◆ **GOAL OF THE EXERCISE**
Return the whole listing exactly as written.

○ ○ ○ ○

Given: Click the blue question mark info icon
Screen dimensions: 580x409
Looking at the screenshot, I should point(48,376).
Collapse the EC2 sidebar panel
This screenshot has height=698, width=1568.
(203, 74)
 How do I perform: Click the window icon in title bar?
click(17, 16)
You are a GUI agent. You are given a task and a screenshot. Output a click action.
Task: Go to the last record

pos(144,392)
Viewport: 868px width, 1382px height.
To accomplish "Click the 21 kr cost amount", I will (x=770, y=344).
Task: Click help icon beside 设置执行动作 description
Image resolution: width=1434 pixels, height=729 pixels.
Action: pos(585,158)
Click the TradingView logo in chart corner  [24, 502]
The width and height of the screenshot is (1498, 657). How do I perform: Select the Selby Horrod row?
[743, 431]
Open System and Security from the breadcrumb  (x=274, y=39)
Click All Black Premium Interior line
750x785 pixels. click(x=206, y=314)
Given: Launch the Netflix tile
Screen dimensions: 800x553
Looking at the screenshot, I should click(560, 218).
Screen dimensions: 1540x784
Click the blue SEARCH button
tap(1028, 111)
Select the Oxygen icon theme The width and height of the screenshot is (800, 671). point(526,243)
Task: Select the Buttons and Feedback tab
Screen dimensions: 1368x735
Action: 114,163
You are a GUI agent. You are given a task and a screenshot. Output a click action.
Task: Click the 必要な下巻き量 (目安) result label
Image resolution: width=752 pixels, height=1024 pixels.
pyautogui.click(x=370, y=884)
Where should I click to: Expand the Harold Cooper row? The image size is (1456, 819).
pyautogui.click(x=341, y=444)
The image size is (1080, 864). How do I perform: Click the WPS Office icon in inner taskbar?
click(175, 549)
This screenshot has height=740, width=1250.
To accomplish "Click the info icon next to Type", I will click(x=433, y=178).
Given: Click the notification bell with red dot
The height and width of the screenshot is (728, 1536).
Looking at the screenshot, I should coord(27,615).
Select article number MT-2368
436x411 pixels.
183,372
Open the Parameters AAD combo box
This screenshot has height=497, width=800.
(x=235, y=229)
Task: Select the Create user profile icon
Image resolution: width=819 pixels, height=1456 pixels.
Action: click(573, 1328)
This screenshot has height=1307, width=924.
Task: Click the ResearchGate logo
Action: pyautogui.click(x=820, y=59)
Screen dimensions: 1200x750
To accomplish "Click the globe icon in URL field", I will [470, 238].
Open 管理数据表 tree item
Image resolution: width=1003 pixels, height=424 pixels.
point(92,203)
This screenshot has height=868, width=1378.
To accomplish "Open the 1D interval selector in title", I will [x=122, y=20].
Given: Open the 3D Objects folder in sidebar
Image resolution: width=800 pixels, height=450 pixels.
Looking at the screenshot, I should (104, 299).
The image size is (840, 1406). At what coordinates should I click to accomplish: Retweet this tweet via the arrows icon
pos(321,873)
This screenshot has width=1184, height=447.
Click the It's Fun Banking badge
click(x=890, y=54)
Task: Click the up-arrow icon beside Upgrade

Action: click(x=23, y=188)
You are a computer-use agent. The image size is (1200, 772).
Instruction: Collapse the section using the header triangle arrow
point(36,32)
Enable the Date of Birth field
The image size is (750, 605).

○ ○ ○ ○

◆ **WRITTEN RESPONSE**
Given: Click the blue question mark info icon
Screen dimensions: 580x409
Looking at the screenshot, I should point(48,376).
Collapse the EC2 sidebar panel
This screenshot has height=698, width=1568.
(203, 74)
 How do I perform: Click the window icon in title bar?
click(17, 16)
You are a GUI agent. You are given a task and a screenshot. Output a click action.
Task: Go to the last record

pos(144,392)
Viewport: 868px width, 1382px height.
To accomplish "Click the 21 kr cost amount", I will (x=770, y=344).
Task: Click help icon beside 设置执行动作 description
Image resolution: width=1434 pixels, height=729 pixels.
Action: pos(585,158)
Click the TradingView logo in chart corner  [24, 502]
The width and height of the screenshot is (1498, 657). How do I perform: Select the Selby Horrod row?
[743, 431]
Open System and Security from the breadcrumb  (x=274, y=39)
Click All Black Premium Interior line
750x785 pixels. click(x=206, y=314)
Given: Launch the Netflix tile
Screen dimensions: 800x553
Looking at the screenshot, I should click(560, 218).
Screen dimensions: 1540x784
Click the blue SEARCH button
tap(1028, 111)
Select the Oxygen icon theme The width and height of the screenshot is (800, 671). point(526,243)
Task: Select the Buttons and Feedback tab
Screen dimensions: 1368x735
Action: 114,163
You are a GUI agent. You are given a task and a screenshot. Output a click action.
Task: Click the 必要な下巻き量 (目安) result label
Image resolution: width=752 pixels, height=1024 pixels.
pyautogui.click(x=370, y=884)
Where should I click to: Expand the Harold Cooper row? The image size is (1456, 819).
pyautogui.click(x=341, y=444)
The image size is (1080, 864). How do I perform: Click the WPS Office icon in inner taskbar?
click(175, 549)
This screenshot has height=740, width=1250.
To accomplish "Click the info icon next to Type", I will click(x=433, y=178).
Given: Click the notification bell with red dot
The height and width of the screenshot is (728, 1536).
Looking at the screenshot, I should coord(27,615).
Select article number MT-2368
436x411 pixels.
183,372
Open the Parameters AAD combo box
This screenshot has height=497, width=800.
(x=235, y=229)
Task: Select the Create user profile icon
Image resolution: width=819 pixels, height=1456 pixels.
Action: click(573, 1328)
This screenshot has height=1307, width=924.
Task: Click the ResearchGate logo
Action: pyautogui.click(x=820, y=59)
Screen dimensions: 1200x750
To accomplish "Click the globe icon in URL field", I will [470, 238].
Open 管理数据表 tree item
Image resolution: width=1003 pixels, height=424 pixels.
point(92,203)
This screenshot has height=868, width=1378.
To accomplish "Open the 1D interval selector in title", I will [x=122, y=20].
Given: Open the 3D Objects folder in sidebar
Image resolution: width=800 pixels, height=450 pixels.
Looking at the screenshot, I should (104, 299).
The image size is (840, 1406). At what coordinates should I click to accomplish: Retweet this tweet via the arrows icon
pos(321,873)
This screenshot has width=1184, height=447.
Click the It's Fun Banking badge
click(x=890, y=54)
Task: Click the up-arrow icon beside Upgrade

Action: click(x=23, y=188)
You are a computer-use agent. The image size is (1200, 772).
Instruction: Collapse the section using the header triangle arrow
point(36,32)
Enable the Date of Birth field
The image size is (750, 605).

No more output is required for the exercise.